### Your objective
Copy out each line featuring the string "Euro" from the entries beneath.

### Saved entries

☆ ☆ ☆ ☆

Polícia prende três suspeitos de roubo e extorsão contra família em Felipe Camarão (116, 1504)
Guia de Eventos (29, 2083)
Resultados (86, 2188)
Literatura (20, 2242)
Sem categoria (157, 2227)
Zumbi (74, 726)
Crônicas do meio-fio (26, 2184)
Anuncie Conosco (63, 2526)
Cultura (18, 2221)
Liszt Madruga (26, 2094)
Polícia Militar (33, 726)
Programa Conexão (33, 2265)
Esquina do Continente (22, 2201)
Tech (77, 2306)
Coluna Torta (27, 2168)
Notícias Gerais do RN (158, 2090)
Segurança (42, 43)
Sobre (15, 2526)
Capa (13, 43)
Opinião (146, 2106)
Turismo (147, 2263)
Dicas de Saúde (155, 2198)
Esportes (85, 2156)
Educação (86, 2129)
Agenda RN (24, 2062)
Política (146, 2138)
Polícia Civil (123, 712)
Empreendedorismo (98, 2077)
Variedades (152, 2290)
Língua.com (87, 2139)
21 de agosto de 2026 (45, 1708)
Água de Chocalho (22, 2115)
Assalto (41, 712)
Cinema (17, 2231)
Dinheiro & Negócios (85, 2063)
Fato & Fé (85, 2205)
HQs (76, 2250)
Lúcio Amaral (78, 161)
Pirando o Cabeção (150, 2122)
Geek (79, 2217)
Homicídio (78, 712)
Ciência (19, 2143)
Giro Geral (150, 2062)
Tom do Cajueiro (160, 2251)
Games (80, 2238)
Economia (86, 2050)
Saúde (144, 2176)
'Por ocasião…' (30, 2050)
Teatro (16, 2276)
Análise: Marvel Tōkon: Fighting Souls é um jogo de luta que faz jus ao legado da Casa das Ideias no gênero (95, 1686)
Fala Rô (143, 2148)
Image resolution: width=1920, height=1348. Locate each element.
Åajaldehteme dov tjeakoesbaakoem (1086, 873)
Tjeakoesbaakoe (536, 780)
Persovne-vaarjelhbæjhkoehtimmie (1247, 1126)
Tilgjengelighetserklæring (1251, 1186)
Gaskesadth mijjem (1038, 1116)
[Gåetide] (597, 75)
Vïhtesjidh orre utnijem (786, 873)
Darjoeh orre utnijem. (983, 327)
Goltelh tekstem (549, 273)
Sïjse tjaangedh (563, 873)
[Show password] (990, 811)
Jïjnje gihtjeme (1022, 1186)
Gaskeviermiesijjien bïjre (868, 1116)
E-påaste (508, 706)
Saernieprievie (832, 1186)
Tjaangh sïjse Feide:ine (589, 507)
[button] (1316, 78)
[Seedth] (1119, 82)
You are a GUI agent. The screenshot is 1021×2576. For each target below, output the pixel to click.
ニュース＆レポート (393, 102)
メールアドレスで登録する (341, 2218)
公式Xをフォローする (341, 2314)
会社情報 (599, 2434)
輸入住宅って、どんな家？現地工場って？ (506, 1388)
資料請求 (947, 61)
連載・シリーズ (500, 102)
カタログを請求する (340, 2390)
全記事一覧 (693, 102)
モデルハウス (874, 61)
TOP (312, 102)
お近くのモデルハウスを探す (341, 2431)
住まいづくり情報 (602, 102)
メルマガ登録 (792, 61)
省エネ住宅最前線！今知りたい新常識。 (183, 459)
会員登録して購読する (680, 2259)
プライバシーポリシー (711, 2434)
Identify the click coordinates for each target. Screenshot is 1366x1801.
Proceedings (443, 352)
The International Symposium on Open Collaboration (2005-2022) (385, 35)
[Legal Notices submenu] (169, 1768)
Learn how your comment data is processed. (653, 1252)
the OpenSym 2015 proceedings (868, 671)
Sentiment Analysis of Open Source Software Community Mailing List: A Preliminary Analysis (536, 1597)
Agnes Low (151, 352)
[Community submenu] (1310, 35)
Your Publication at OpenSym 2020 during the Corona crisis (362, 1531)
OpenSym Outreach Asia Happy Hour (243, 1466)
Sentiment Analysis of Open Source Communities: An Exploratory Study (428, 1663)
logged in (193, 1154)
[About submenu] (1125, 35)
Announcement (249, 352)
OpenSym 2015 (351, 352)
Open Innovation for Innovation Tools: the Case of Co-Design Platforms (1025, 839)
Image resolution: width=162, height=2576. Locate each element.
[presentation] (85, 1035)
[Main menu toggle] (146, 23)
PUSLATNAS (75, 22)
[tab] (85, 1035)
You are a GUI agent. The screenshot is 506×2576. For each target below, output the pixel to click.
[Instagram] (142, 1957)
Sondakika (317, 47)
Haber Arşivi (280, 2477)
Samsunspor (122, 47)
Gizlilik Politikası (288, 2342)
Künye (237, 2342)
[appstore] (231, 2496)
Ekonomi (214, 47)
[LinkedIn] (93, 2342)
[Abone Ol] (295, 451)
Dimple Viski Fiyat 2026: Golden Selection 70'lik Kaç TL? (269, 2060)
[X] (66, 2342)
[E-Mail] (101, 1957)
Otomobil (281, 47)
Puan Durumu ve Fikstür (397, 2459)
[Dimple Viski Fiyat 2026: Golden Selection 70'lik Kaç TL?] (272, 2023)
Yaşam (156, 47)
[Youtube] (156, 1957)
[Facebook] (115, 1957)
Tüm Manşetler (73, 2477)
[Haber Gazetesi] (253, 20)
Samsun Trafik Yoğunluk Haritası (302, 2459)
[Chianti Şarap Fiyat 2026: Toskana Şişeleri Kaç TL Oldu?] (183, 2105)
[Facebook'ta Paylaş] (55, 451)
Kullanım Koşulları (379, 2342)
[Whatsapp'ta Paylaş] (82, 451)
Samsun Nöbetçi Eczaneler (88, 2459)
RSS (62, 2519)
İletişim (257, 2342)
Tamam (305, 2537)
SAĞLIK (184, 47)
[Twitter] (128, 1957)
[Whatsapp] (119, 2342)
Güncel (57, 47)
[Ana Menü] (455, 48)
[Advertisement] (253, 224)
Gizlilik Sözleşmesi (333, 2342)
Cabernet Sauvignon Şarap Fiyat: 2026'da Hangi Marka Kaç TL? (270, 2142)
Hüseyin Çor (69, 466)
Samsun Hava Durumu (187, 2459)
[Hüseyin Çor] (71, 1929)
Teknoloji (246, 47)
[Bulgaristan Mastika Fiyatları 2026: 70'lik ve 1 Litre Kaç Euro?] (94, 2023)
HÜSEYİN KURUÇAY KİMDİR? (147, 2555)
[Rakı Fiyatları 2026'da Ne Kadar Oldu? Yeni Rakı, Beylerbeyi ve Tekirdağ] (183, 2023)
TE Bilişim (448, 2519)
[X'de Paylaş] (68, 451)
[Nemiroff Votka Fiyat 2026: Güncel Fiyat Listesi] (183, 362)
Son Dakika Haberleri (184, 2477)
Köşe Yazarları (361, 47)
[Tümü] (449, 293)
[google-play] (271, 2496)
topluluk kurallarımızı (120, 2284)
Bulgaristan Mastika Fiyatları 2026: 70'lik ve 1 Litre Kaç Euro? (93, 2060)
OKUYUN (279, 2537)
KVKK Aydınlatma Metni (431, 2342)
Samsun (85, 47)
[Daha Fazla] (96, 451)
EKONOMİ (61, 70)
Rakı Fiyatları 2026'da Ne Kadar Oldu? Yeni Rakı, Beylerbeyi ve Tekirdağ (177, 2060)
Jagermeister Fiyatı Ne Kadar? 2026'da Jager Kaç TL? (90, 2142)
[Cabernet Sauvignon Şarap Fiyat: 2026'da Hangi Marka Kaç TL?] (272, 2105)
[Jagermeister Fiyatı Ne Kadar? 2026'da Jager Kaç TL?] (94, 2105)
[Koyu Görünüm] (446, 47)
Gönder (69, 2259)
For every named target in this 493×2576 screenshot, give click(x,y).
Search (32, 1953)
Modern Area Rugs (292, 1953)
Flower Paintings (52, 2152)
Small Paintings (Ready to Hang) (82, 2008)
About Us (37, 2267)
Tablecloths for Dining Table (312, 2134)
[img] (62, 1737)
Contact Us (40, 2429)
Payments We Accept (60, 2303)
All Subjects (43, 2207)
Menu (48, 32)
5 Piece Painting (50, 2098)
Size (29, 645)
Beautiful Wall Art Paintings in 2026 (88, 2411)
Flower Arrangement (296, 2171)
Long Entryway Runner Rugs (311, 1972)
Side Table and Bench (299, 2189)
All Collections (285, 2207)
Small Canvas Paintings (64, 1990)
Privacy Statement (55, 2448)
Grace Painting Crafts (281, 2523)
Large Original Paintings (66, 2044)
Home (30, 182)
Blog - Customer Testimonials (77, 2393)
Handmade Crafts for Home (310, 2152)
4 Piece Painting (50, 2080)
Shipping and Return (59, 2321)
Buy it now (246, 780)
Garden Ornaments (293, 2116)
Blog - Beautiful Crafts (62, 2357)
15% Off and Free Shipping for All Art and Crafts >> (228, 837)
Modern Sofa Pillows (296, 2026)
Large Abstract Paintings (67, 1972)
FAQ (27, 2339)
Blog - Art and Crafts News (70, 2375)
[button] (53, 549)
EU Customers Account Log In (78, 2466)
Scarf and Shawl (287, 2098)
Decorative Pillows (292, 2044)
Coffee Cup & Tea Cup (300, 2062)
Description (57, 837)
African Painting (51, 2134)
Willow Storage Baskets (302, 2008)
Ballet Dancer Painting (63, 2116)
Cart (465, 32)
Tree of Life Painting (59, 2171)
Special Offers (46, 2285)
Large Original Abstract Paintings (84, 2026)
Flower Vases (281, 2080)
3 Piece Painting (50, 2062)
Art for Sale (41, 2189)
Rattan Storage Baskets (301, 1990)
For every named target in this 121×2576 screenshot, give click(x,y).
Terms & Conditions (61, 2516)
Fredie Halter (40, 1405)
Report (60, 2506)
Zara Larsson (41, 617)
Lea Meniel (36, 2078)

☆ ☆ ☆ ☆

### Task result
[Bulgaristan Mastika Fiyatları 2026: 70'lik ve 1 Litre Kaç Euro?] (94, 2023)
Bulgaristan Mastika Fiyatları 2026: 70'lik ve 1 Litre Kaç Euro? (93, 2060)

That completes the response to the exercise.